編集手帳

昔の映画には喫煙のシーンがよく出てきた。エッセイストの阿奈井文彦さんが「男と女」(クロード・ルルーシュ監督)で数えてみたところ、主人公の男女は14シーンでたばこに火をつけたという◆「路上。車中。駅のホーム。列車。レストラン。はてはガソリンスタンドで喫い、従業員に注意される」と、著書「名画座時代」(岩波書店)にある。いくら恋愛に夢中でも、そんな場所で吸われてはかなわない◆灯油を見に浴びた人も、危険の度合いにおいてはガソリンスタンドと大差ないだろう。火気厳禁のその人に、たばこを与え、ライターを手渡す。
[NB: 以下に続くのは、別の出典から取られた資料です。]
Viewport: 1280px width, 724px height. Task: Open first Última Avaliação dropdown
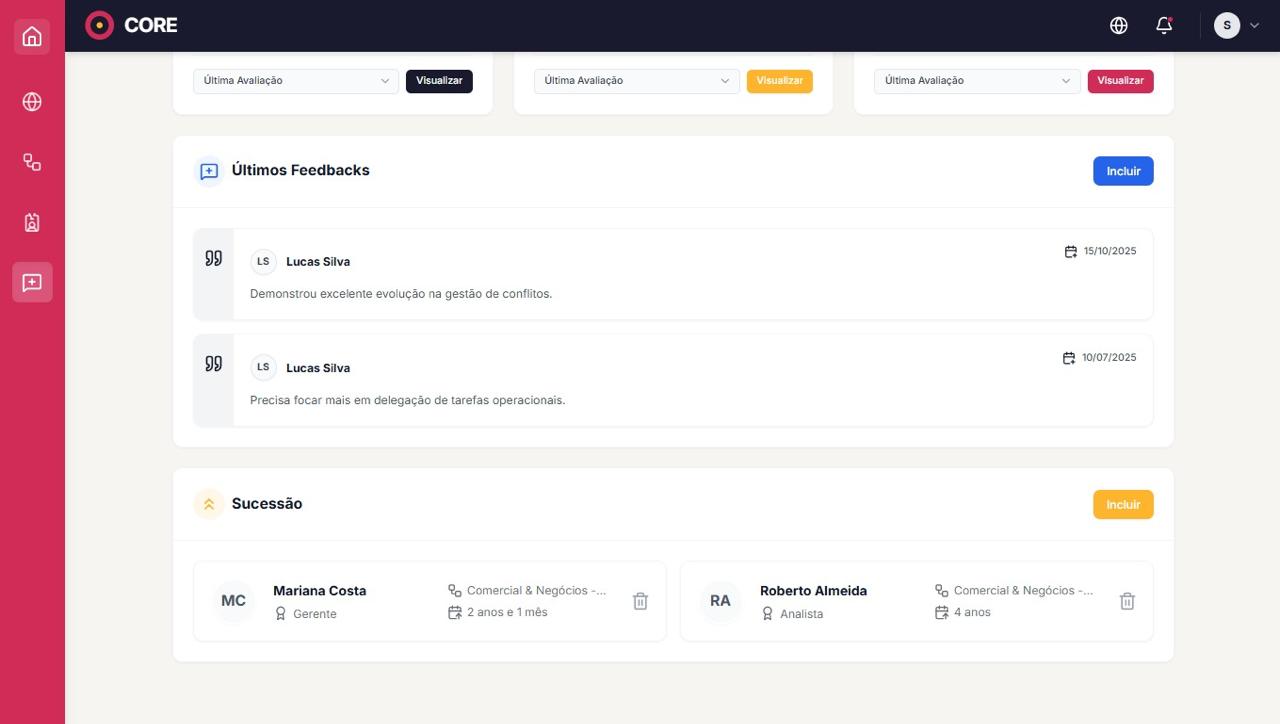click(296, 81)
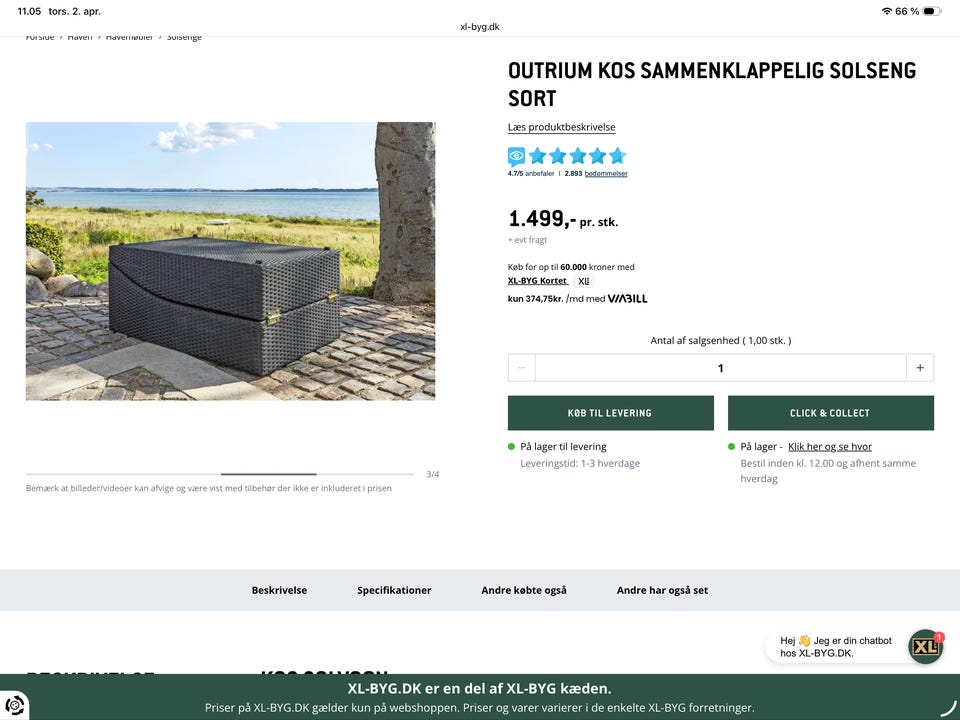Viewport: 960px width, 720px height.
Task: Expand 'Læs produktbeskrivelse'
Action: click(x=563, y=126)
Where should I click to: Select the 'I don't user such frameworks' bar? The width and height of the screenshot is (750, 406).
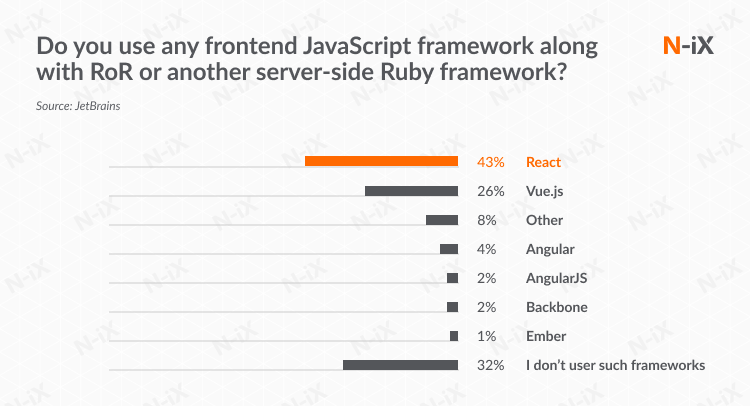click(x=400, y=365)
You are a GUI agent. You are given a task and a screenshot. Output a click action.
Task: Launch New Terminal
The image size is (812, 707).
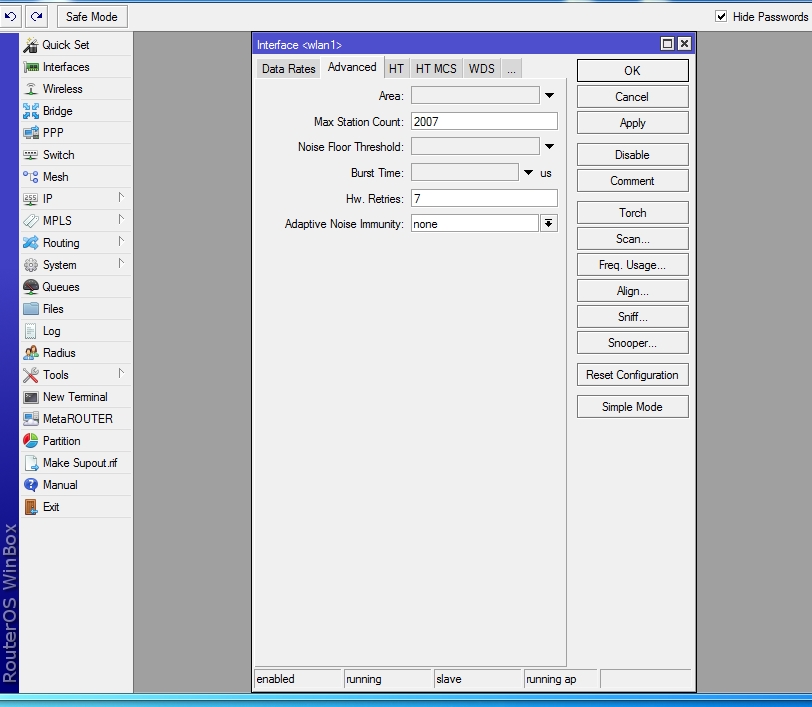coord(74,397)

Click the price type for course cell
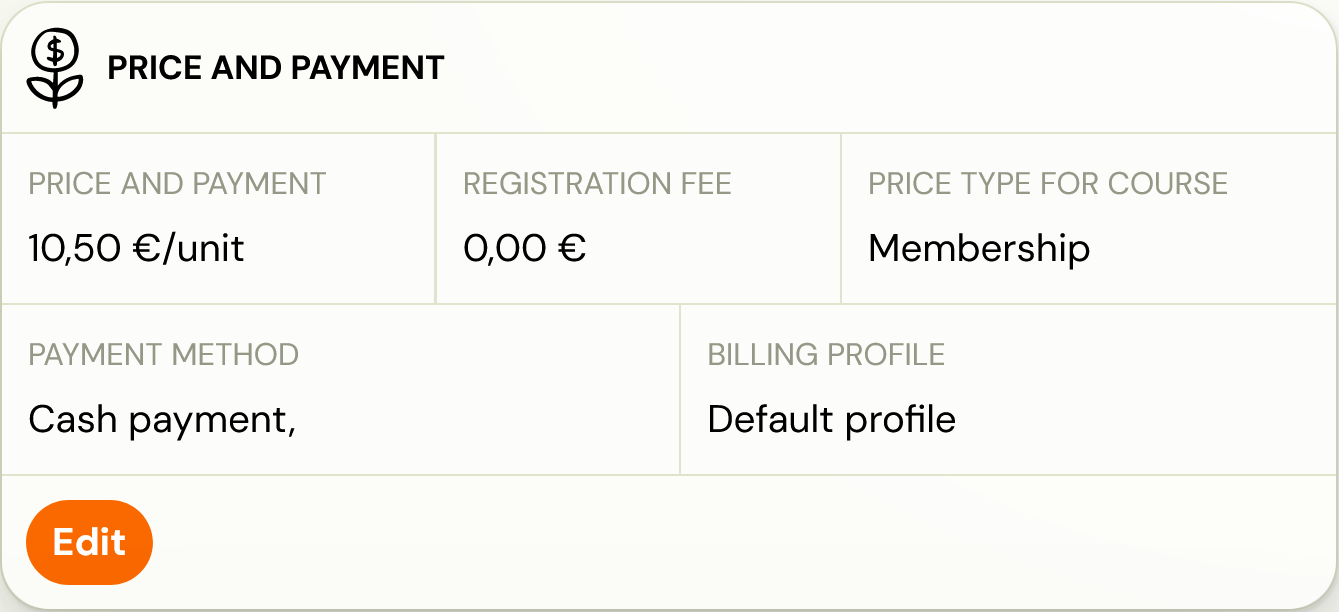pos(1089,218)
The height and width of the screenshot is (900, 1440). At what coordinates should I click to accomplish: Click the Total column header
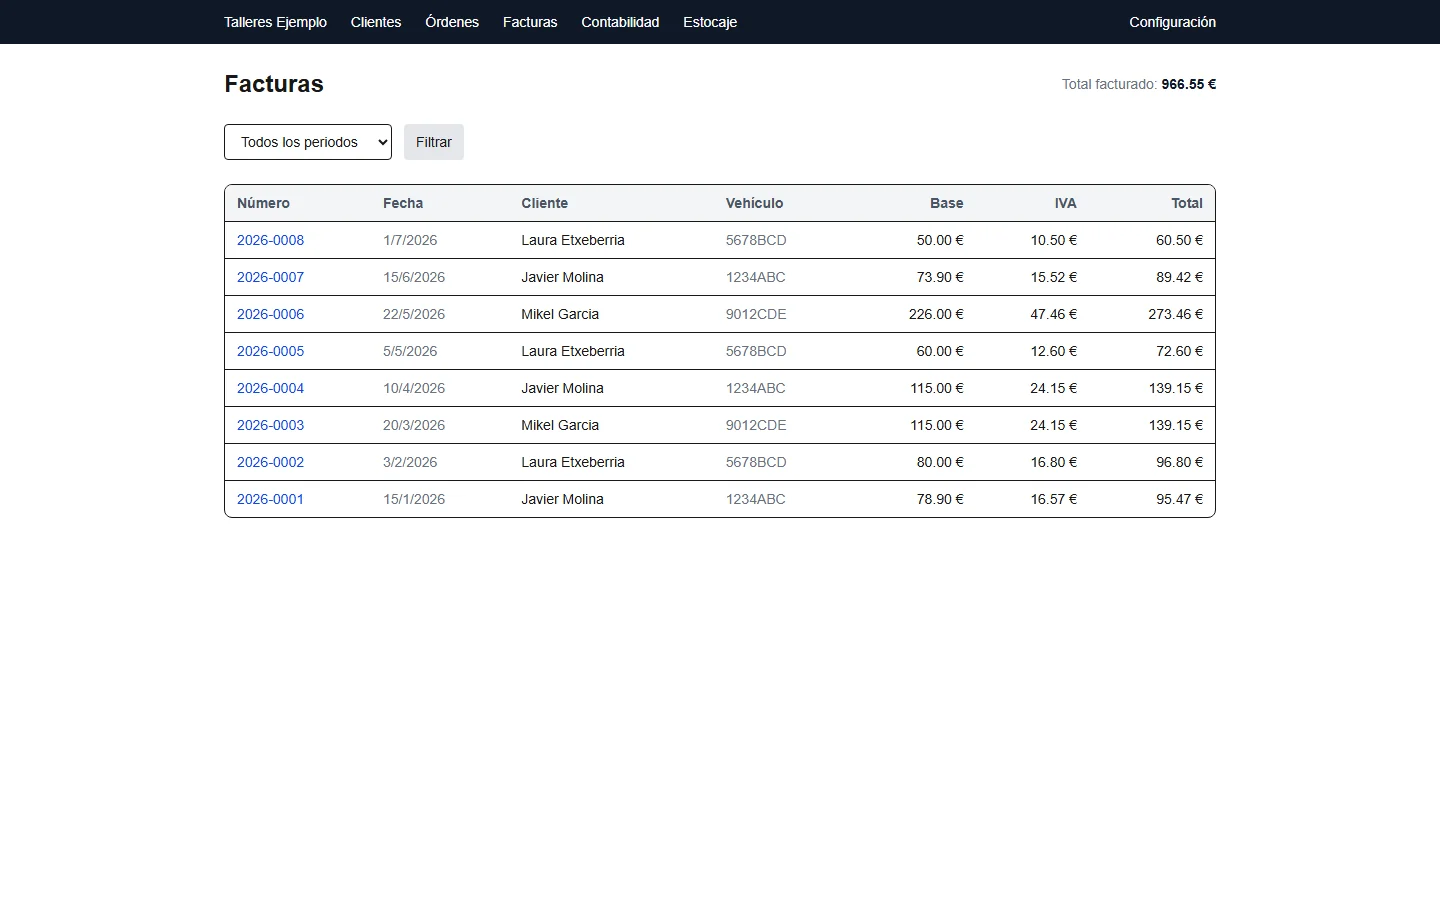click(1187, 203)
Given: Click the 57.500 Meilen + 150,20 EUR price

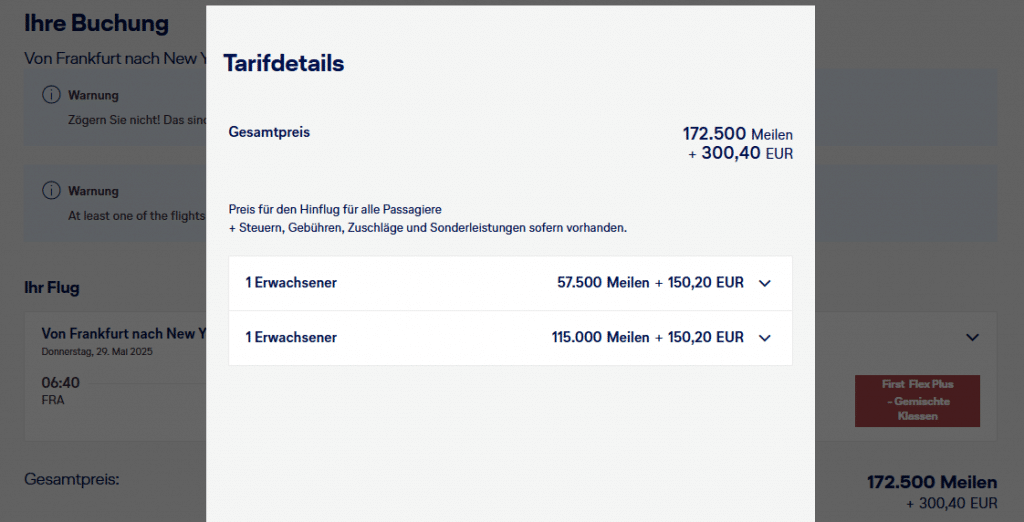Looking at the screenshot, I should 650,283.
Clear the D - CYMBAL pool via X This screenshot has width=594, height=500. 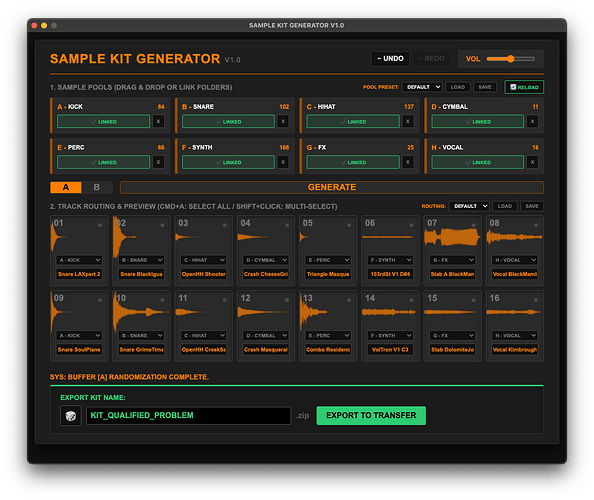[532, 122]

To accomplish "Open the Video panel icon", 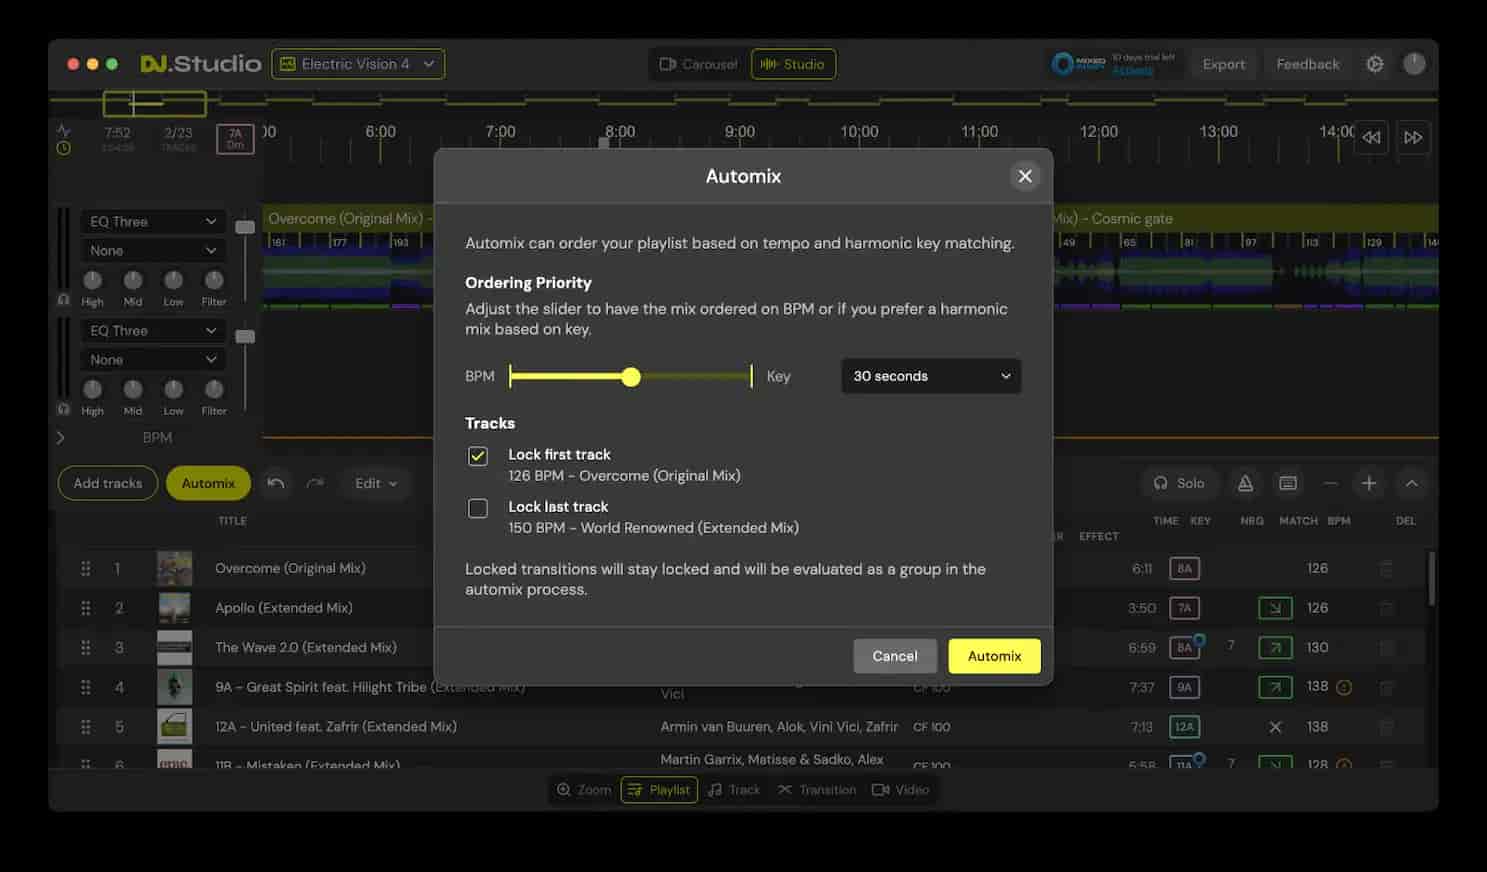I will click(900, 789).
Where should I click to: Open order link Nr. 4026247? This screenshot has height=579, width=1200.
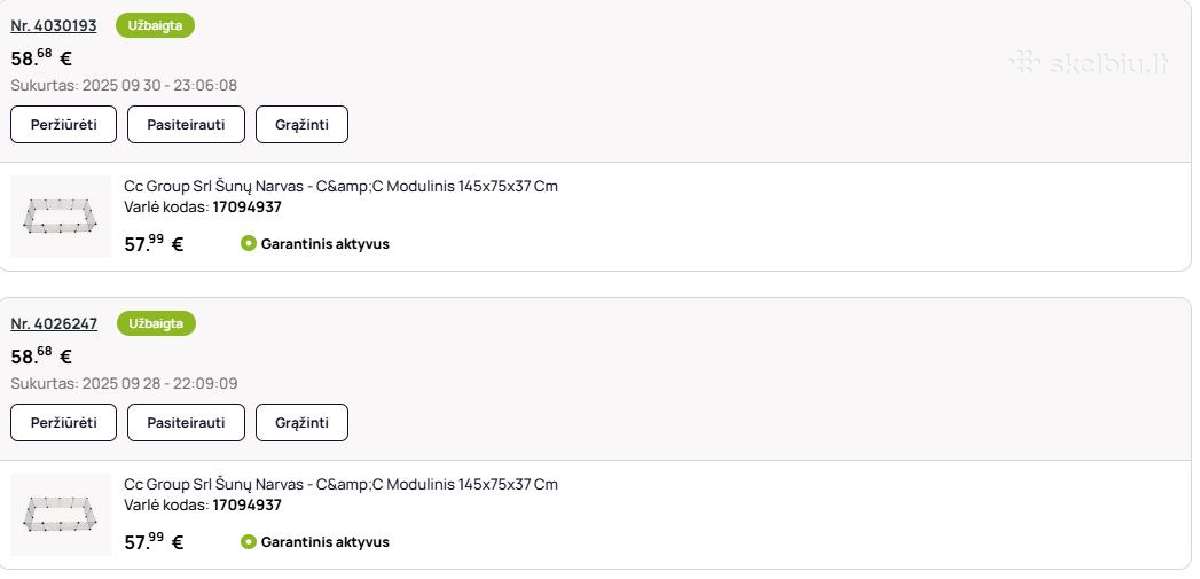pyautogui.click(x=53, y=324)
こともあろうに警察署内の出来事という◆愛知県熱田署の取調室で、事情聴取を受けていた男性(45)が火だるまになって死亡した。男性は内縁の妻と喧嘩をし、灯油をかぶったところを保護されていた。署員にせがみ、もらったたばこの火が引火したものらしい◆せがまれたからといって、「さあ、お吸いなさい」と勧める者がどこにいる。出来の悪い喜劇映画でも、これほど間の抜けた警察官は登場させないだろう。間の抜けた代償は、人ひとりの命である。